__What you are asked to do__
Omit the pictures, then write out every entry exactly as it reads.

__Extracted entries__
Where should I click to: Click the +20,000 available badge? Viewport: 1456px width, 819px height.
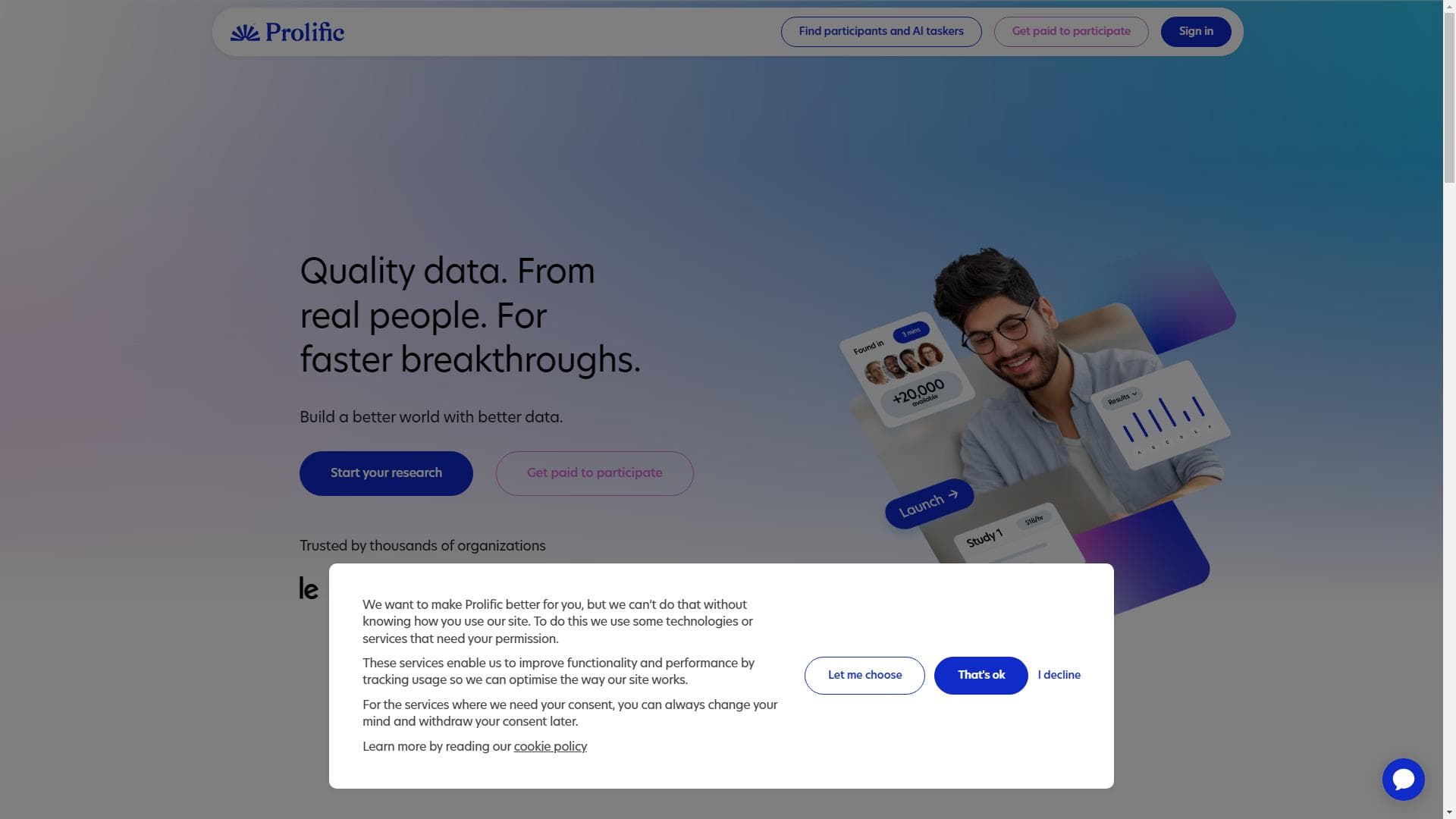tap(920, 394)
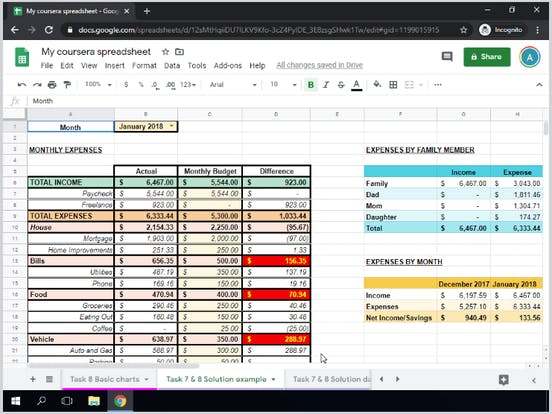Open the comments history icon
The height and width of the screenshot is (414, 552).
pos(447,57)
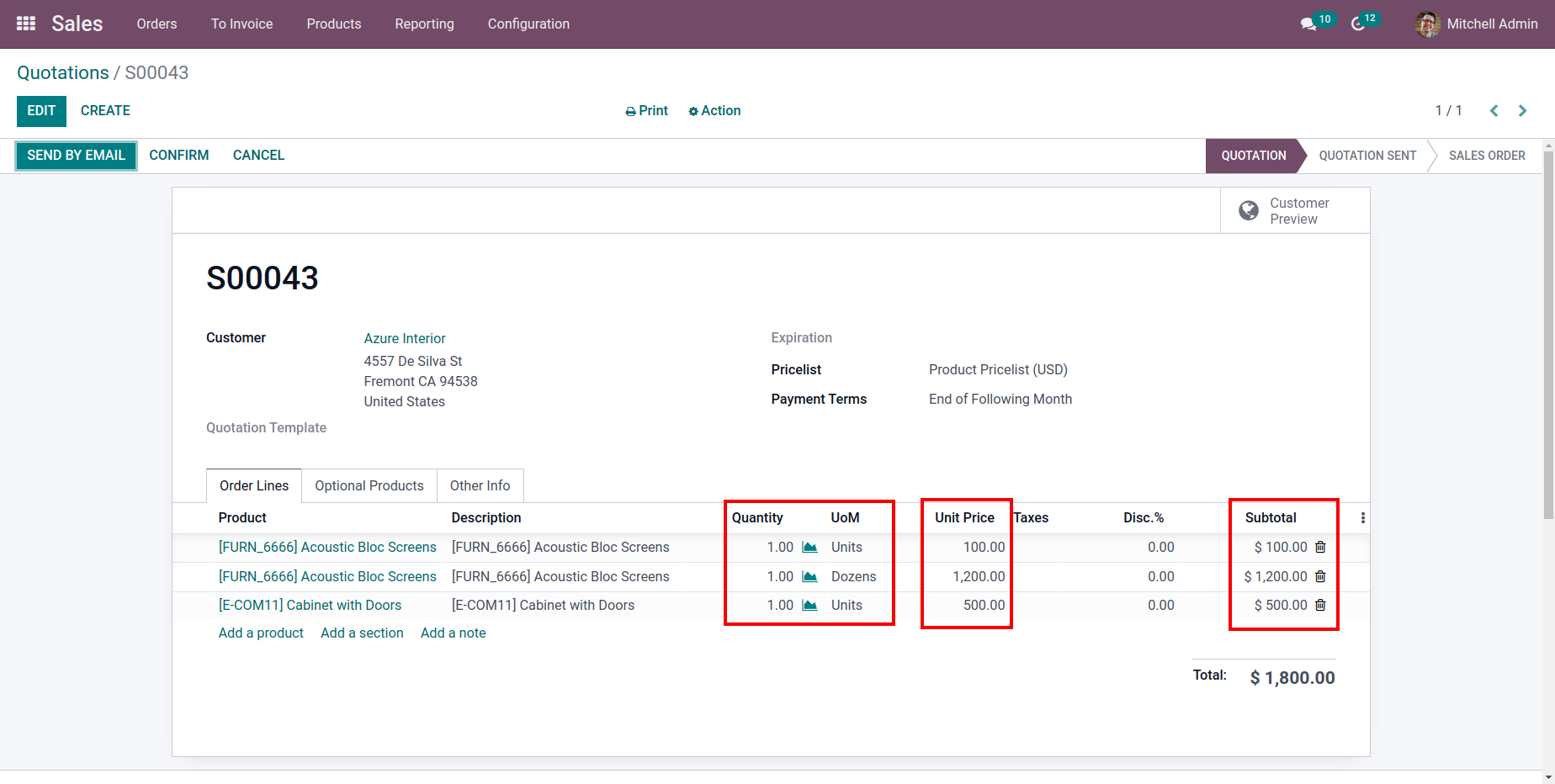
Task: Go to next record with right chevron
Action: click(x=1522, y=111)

__Answer for this exercise__
Where should I click to: Click the +20,000 available badge? Viewport: 1456px width, 819px height.
tap(920, 394)
Open the comments history icon
The height and width of the screenshot is (414, 552).
pos(447,57)
Task: Go to next record with right chevron
Action: click(x=1522, y=111)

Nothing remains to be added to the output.